11 Jul 2014

Festival of Archaeology 2014, Cedars Park, Day 0

theobalds palace c.1611
Theobalds Palace; c.1611 (west is up)

A wet morning at Cedars Park didn't dampen the spirits of EAS diggers as preparations for this year's Festival of Archaeology began.

This year's dig at the site of James I's Theobalds Palace is in search of a largely undocumented garden feature set in the wall of the palace grounds. The feature (pictured) is an apparently large enclosure projecting from the west wall of the palace gardens. Although the feature appears in several early maps, including in some (such as the one pictured) an apsidal end, there are no written descriptions or clues as to the feature's purpose. It is presumed to represent some sort of grand ornamental feature such as a loggia.

Although the garden wall itself still exists, it has been repaired and rebuilt many times over the last four centuries, and the projecting feature has long since disappeared.

mattocking trench 1

Trench one was set out today in a position we hope will correspond to the northern edge of the feature.

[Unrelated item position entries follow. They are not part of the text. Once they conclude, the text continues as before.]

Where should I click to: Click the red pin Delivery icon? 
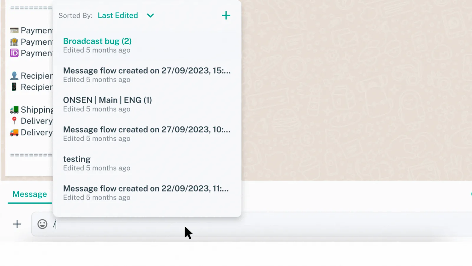point(14,121)
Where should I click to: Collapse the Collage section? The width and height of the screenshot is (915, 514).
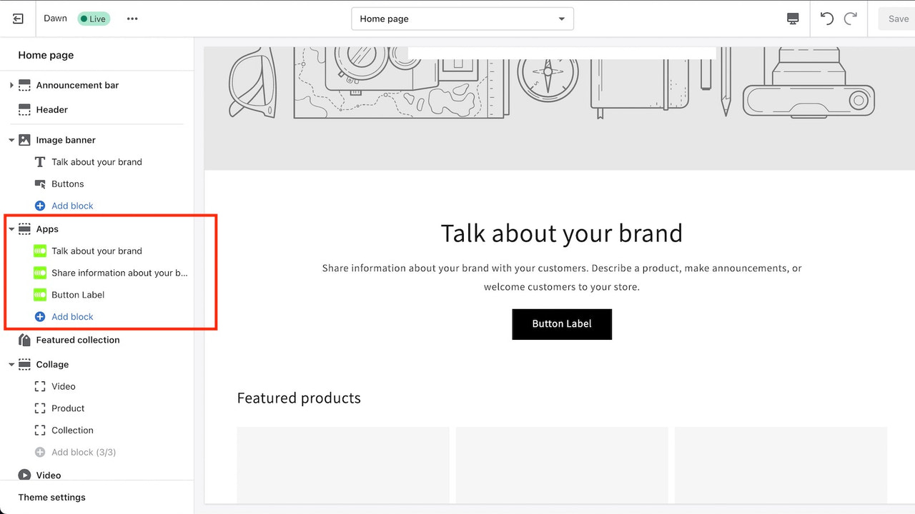(x=11, y=364)
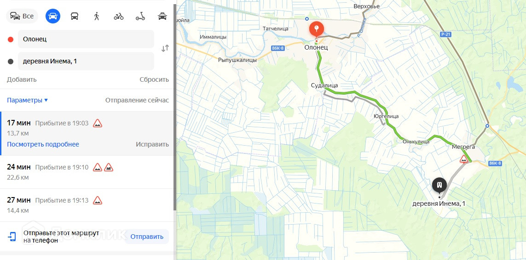Choose the pedestrian walking mode
526x260 pixels.
point(97,16)

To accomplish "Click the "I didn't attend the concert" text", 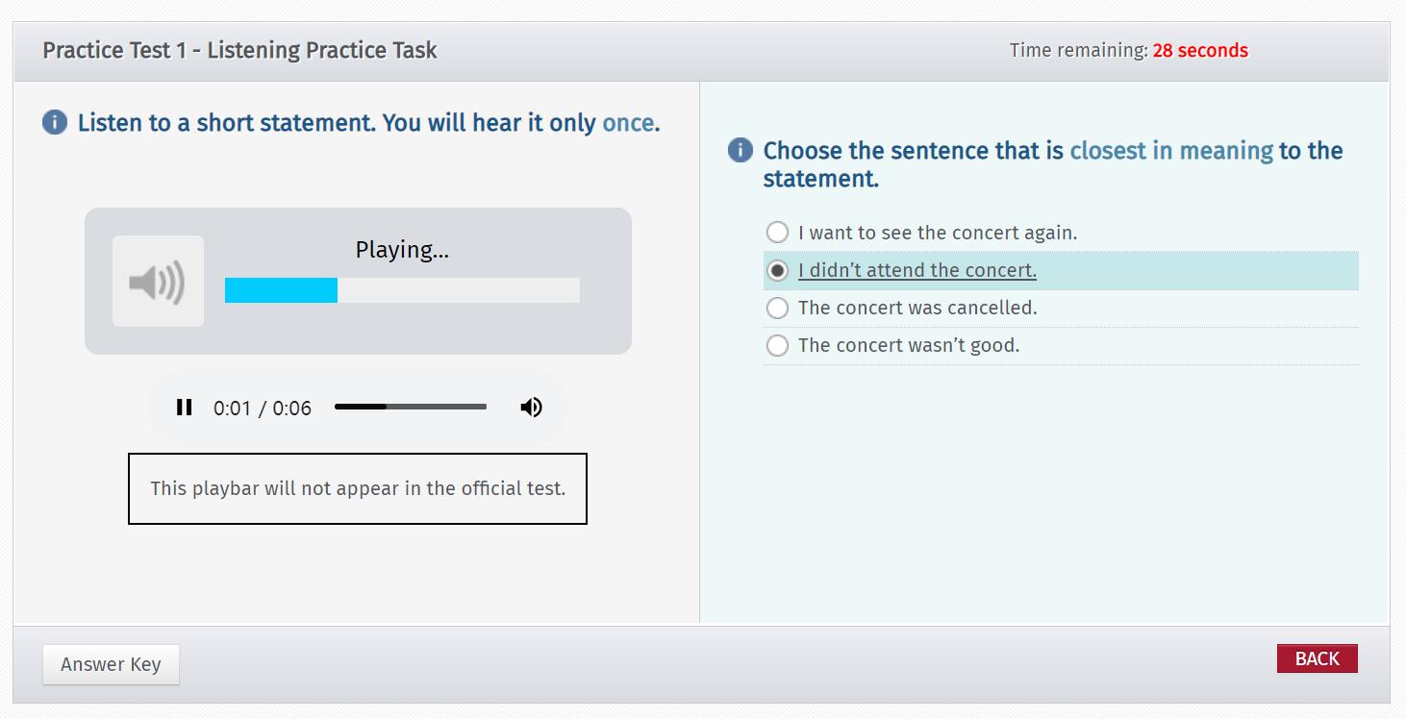I will coord(917,271).
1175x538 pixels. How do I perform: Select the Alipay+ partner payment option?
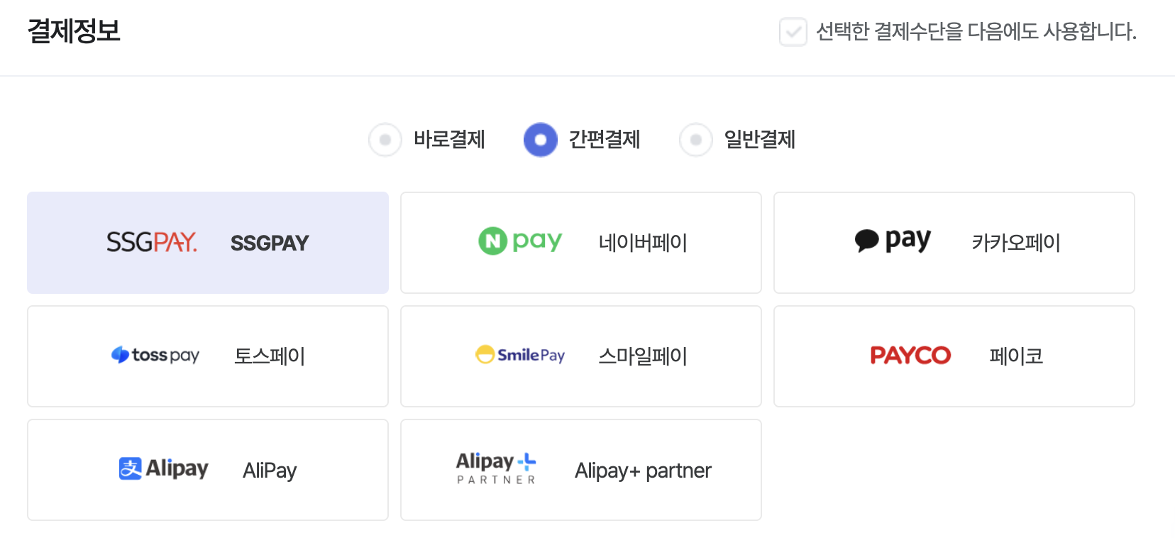580,469
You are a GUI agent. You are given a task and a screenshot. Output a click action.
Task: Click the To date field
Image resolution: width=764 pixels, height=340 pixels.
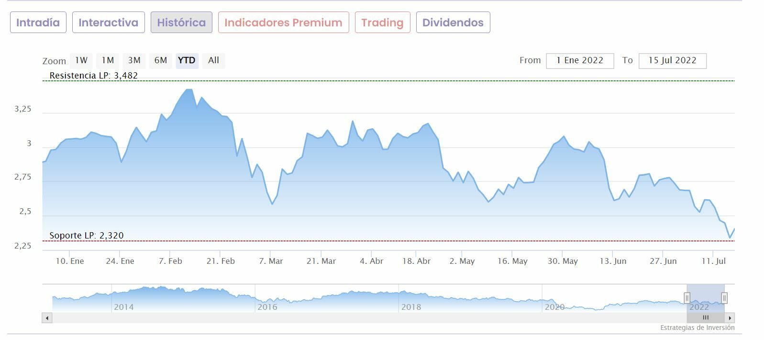click(x=672, y=61)
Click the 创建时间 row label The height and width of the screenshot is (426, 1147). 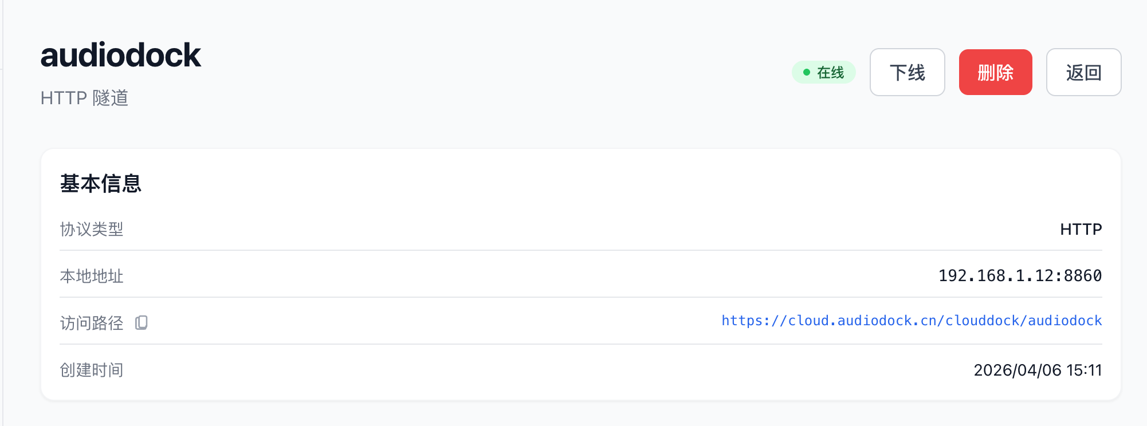tap(92, 370)
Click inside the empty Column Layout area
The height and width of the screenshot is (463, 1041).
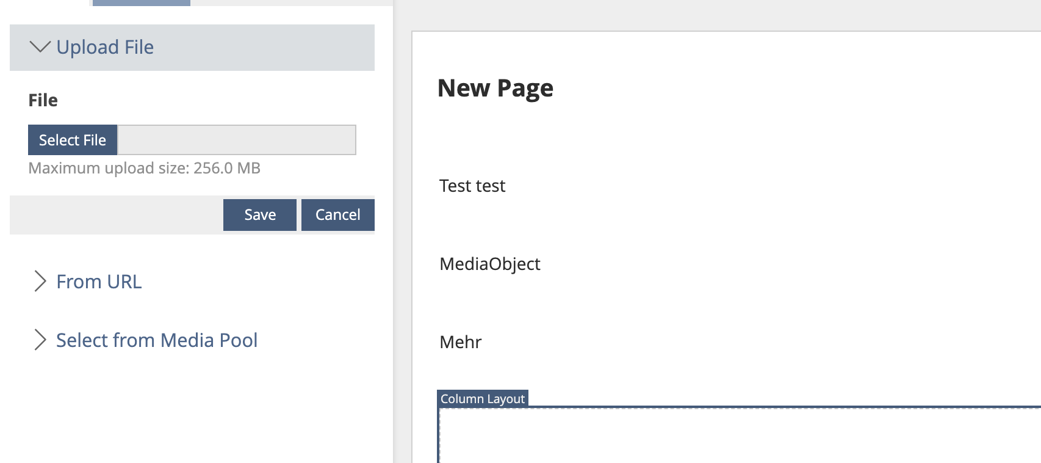pyautogui.click(x=732, y=437)
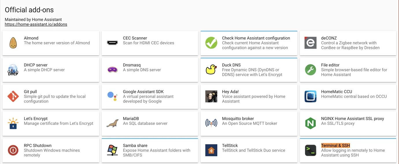Click the yellow Duck DNS duck icon
Image resolution: width=399 pixels, height=164 pixels.
click(x=211, y=70)
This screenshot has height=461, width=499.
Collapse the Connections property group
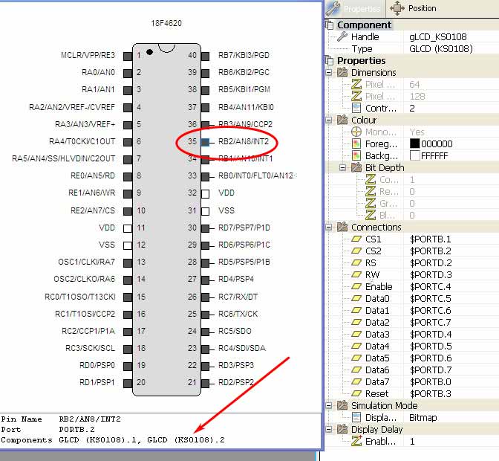pos(329,228)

At this stage of the dig we are relying largely on educated guesswork -- it is very hard to accurately judge dimensions on seventeenth century maps and so we have located the trench partly to match the map and partly to coincide with a patch of the standing wall that appears to have been heavily modified -- hopefully a sign that this is the part of the wall that was filled in after the 'loggia' feature was demolished.

Today's work was mostly limited to removing topsoil and a very compacted modern gravel dump, under which signs are already beggining to emerge of a layer of rubble.

Tomorrow will tell whether this has anything to do with our intended target -- watch this space!